The event opened with a festive meal accompanied by music played by the yeshiva students. When Rabbi Steinsaltz arrived, he was received with great fanfare and dancing.

The yeshiva dean, Rabbi Michal Falk, congratulated Rabbi Steinsaltz on the fact that he was privileged to see the fruits of his students.

Rabbi David Fialkoff, editor of Steinsaltzs edition of Maimonides work, told the guests that the projects first edition has been printed in tens of thousands of copies, helping to make it accessible to broad audiences, from high school students to Torah scholars.

The team of the projects writers led study groups on various subjects related to their work in the Mishneh Torah, such as the Halachic Status of corporations; and the influence of Arabic on the Mishneh Torah. The event ended with a farbrengen (joyous gathering) of the Yeshiva rabbis, the writers team, students, graduates and guests.

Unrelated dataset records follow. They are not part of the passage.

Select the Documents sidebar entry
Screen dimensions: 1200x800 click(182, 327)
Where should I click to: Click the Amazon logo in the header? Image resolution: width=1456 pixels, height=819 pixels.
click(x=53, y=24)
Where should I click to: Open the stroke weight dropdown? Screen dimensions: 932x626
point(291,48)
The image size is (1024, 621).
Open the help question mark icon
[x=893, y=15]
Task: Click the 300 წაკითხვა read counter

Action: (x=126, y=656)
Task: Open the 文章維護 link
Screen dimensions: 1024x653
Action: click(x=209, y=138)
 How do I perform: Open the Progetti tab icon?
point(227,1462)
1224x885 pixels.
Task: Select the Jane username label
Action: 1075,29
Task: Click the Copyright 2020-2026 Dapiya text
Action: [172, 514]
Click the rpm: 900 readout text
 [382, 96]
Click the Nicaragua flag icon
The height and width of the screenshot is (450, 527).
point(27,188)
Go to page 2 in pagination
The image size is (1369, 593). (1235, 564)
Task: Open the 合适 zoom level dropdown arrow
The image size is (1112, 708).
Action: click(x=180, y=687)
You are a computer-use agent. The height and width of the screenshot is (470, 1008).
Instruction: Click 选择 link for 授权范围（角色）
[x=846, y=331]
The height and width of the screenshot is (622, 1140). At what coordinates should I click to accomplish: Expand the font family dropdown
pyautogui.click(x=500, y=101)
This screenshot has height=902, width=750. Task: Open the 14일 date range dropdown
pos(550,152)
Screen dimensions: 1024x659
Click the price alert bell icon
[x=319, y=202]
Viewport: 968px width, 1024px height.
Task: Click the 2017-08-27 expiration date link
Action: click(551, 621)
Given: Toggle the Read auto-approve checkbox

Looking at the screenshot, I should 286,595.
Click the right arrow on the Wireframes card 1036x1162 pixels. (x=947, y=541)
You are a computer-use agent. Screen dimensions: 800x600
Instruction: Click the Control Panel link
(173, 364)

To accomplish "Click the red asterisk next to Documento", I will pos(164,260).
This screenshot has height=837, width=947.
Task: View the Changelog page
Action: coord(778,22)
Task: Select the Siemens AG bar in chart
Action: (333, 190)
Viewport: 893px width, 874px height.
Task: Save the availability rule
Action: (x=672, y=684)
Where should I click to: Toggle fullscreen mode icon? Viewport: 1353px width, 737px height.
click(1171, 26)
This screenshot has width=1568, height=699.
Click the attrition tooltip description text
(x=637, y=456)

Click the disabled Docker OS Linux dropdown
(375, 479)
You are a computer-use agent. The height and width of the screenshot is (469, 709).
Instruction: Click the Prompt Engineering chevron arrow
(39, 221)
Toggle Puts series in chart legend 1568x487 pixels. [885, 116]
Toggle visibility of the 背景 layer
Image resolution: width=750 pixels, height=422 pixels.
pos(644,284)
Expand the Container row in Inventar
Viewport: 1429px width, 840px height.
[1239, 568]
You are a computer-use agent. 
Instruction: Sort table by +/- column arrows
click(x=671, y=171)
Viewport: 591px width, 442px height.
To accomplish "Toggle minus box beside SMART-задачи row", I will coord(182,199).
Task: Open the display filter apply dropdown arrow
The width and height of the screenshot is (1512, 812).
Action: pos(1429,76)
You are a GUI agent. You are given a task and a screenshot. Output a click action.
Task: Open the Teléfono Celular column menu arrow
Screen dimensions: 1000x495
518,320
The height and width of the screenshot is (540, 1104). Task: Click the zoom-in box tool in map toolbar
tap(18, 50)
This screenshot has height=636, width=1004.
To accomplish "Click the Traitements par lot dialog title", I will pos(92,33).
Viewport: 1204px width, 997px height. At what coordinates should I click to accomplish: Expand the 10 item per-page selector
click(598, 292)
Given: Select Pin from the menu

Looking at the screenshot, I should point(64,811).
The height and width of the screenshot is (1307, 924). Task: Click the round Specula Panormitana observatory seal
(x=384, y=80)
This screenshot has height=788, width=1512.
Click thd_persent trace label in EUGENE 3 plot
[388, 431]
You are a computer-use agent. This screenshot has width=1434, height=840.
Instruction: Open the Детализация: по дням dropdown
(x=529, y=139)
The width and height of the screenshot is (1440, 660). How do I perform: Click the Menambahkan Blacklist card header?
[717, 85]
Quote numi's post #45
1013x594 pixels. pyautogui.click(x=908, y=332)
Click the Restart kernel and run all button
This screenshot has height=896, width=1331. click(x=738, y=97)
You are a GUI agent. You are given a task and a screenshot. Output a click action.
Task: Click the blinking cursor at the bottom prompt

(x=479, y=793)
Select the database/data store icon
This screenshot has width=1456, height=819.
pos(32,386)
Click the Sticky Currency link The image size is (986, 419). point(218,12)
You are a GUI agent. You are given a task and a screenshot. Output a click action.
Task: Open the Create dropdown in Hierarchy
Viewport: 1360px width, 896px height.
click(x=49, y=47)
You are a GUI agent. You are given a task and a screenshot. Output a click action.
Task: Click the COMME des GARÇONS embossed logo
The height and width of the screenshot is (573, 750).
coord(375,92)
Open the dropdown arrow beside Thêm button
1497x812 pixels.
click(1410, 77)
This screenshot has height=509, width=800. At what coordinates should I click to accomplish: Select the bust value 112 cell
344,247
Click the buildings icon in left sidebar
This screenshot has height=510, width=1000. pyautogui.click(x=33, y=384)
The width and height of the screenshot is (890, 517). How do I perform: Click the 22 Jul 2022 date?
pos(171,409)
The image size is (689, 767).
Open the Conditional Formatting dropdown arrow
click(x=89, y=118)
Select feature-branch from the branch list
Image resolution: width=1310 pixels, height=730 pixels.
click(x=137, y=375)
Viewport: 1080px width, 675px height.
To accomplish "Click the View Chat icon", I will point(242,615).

Steinsaltzs popular editions of the Talmud in Hebrew and English have opened up Talmud study to thousands of people outside the walls of the traditional yeshiva, including women and gentiles. When he was criticized about the boundless access his work provides, Rabbi Steinsaltz said: I never thought that spreading ignorance has any advantage, except for those who are in a position of power and want to deprive others of their rights and spread ignorance in order to keep them under foot.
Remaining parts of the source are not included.